L’oscura immensità della morte, di Massimo Carlotto
Un tragico fatto di cronaca si trasforma in un incubo, e non esiste più il confine tra vittime e carnefici
Duro, cupo, nero, intenso. Non bastano gli aggettivi per descrivere L’oscura immensità della morte (E/O edizioni), un romanzo che colpisce come un pugno allo stomaco spezzando il fiato. Carlotto affronta il tema del perdono delle vittime e il percorso di solitudine di un uomo privato tragicamente dei suoi affetti.
Una rapina finita male: due uomini imbottiti di droga tentano l’assalto a una gioielleria ma qualcosa va storto, perdono qualche attimo di troppo e la polizia gli è addosso. Uno dei malviventi riesce a scappare, l’altro nella fuga disperata prende in ostaggio una donna con un bambino. La situazione gli sfugge di mano e finisce per colpire a morte gli ostaggi.
I due rapinatori a volto coperto si danno alla fuga, uno viene catturato mentre l’altro riesce a scappare con il bottino. La donna, ancora viva, viene trasportata in ospedale; il marito sconvolto, arrivato al capezzale della moglie, riesce solo ad ascoltare le sue ultime parole prima che muoia: “È tutto buio, Stefano. Non vedo più nulla. Ho paura, ho paura, è buio.”
Parole di disperazione che annunciano l’oscura immensità della morte che l’attende e resteranno per sempre impresse nella mente dell’uomo. Da quel momento Stefano Contin non sarà più lo stesso, accecato dal dolore e dalla disperazione.
Raffaele Beggiato, il rapinatore arrestato, nega di essere l’autore dei delitti e sceglie di non collaborare con gli inquirenti. Il suo atteggiamento irrita la giuria, che lo condanna all’ergastolo; dall’istituto penitenziario decide di scrivere una lettera a Contin per chiedere di incontrarlo e ricevere il suo perdono…
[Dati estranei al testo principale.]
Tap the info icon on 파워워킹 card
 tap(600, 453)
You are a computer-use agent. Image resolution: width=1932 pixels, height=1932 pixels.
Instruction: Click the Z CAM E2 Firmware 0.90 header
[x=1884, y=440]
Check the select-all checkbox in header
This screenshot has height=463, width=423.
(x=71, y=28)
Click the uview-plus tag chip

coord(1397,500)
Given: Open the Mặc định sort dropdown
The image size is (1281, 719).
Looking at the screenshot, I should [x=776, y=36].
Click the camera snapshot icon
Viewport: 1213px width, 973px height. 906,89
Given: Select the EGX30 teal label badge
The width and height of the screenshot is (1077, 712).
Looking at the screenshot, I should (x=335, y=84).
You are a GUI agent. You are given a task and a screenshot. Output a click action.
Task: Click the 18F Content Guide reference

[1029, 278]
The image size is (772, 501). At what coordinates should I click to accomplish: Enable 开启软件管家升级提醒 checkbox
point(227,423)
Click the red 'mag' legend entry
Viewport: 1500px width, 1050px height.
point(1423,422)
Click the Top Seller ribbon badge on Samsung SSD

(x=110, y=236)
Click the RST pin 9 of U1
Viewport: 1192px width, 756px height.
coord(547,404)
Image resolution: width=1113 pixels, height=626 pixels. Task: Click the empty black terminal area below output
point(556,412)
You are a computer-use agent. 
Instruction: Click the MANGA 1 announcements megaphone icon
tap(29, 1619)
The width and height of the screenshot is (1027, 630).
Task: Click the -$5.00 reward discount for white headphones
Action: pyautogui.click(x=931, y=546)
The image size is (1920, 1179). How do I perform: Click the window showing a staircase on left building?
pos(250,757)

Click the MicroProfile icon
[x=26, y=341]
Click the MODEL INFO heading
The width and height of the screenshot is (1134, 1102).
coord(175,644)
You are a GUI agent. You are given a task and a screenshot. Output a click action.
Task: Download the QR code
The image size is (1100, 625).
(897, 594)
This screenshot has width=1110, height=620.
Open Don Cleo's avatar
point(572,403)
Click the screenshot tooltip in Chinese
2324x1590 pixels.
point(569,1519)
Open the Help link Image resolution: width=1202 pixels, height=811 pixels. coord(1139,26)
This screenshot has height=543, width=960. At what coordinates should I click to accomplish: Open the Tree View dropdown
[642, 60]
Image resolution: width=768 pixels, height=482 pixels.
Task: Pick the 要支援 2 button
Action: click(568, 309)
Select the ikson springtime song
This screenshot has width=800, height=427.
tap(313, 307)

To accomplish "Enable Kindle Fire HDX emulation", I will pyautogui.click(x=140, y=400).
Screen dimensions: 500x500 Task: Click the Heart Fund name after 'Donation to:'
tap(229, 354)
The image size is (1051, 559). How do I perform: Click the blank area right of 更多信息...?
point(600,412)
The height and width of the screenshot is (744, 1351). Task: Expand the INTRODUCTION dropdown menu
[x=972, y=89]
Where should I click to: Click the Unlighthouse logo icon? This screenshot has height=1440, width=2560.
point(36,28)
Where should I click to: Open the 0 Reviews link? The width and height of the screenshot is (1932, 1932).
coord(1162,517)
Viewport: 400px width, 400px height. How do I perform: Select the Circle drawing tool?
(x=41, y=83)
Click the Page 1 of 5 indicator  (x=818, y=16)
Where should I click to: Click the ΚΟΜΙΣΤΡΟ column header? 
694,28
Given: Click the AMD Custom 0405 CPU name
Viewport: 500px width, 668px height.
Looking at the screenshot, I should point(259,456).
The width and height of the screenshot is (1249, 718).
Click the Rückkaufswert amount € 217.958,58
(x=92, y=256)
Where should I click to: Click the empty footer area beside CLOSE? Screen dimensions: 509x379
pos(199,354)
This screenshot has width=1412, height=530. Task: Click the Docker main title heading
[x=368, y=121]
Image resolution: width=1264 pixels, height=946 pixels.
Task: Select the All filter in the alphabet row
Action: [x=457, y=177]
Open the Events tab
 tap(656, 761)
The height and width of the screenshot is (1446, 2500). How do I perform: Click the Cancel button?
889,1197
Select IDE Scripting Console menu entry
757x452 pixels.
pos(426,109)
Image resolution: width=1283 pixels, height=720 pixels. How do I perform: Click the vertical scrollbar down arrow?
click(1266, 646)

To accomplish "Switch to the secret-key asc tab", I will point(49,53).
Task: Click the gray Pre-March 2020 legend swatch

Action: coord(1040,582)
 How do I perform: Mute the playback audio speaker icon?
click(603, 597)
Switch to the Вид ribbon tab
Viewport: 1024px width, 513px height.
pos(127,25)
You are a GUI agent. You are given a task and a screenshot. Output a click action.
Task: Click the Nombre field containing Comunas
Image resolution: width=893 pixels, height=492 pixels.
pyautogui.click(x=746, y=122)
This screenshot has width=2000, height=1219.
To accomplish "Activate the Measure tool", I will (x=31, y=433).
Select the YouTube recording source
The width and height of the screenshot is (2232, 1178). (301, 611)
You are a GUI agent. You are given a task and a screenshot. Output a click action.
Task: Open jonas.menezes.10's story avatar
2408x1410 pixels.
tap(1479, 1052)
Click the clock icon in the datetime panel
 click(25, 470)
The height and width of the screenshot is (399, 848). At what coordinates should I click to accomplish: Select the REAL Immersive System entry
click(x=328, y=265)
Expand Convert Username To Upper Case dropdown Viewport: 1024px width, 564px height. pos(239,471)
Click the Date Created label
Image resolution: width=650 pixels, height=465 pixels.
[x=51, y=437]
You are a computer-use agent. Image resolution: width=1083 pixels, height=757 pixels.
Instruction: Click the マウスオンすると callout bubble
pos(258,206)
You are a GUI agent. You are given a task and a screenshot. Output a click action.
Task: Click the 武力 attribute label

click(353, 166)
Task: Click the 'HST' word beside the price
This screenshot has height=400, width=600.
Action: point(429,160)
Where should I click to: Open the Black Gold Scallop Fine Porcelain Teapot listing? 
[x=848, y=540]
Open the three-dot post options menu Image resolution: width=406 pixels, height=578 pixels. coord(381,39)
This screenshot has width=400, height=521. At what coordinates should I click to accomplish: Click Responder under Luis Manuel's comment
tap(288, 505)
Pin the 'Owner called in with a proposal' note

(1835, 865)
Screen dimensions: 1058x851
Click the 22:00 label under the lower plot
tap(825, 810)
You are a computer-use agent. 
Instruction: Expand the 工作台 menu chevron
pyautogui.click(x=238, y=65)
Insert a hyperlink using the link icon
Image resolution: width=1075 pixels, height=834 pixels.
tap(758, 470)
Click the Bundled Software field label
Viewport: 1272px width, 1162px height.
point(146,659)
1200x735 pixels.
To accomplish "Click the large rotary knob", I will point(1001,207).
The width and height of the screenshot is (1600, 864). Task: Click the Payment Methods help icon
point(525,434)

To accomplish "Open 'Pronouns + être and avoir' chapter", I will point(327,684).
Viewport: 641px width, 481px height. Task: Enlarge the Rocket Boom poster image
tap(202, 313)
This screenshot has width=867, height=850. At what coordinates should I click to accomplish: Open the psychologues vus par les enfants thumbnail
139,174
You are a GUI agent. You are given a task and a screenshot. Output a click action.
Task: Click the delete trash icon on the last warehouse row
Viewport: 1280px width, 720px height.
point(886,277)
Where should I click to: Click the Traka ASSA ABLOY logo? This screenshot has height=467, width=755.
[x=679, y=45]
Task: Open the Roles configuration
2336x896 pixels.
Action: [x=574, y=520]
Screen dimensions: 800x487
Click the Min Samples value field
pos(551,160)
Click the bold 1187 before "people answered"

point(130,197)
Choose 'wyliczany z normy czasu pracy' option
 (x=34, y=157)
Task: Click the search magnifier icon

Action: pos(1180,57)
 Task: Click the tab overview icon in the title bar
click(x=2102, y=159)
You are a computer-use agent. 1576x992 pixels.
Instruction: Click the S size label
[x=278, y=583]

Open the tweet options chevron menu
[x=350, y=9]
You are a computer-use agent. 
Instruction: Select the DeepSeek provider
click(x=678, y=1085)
Da questo spunto narrativo il romanzo entra nel vivo, aprendo nuovi scenari in una trama non certo scontata. Nella mente di Contin scatta qualcosa, un progetto malvagio partorito da una mente malata, e si viene trascinati nel mondo di un uomo devastato dal dolore che si lascia travolgere dagli eventi fino alla deriva, in una sorta di annientamento emotivo che lo trasformerà in un soggetto cinico e privo di scrupoli il cui unico obiettivo è la vendetta contro gli assassini della sua famiglia.
Lo schema narrativo utilizzato da Carlotto prevede il racconto da un doppio punto di vista: quello di Beggiato, un uomo cinico e senza scrupoli, e quello di Contin, che dopo la tragedia dovrà fare i conti con il delicato meccanismo del perdono.
Un tema importante e profondo quello del perdono delle vittime; un tema che l’autore affronta senza filtri, esponendo il lettore alla cruda realtà dei fatti nello stile a cui lo scrittore padovano ha abituato da sempre i suoi lettori.
Vittima e carnefice sembrano a un certo punto scambiarsi i ruoli, ma non è un meccanismo scontato perché in questo romanzo di scontato non c’è nulla. C’è una realtà scomoda con cui fare i conti, c’è una ferita aperta che non si rimarginerà mai più e ci sono uomini veri, protagonisti che attraverso la penna dello scrittore arrivano fino a noi con tutto il loro bagaglio emotivo; a volte fastidiosi, quasi insopportabili, con tutto il loro dolore, la sofferenza, la vendetta, il rancore e persino l’amore. Sì, perché l’umanità e anche questa, malvagia e capace di slanci imprevedibili che solo un maestro del noir come Carlotto sa rendere così vicini a chi legge.
L’epilogo della storia, anche questo imprevedibile, lascia una sensazione di vuoto, di leggerezza, di liberazione ma non di appagamento, perché non ci sono vincitori né vinti, così come nella vita, e tutto sembra scorrere seguendo le regole non scritte del noir.
Un libro da odiare o da amare ma che di sicuro non lascia indifferenti, adatto a chi non teme di provare emozioni forti.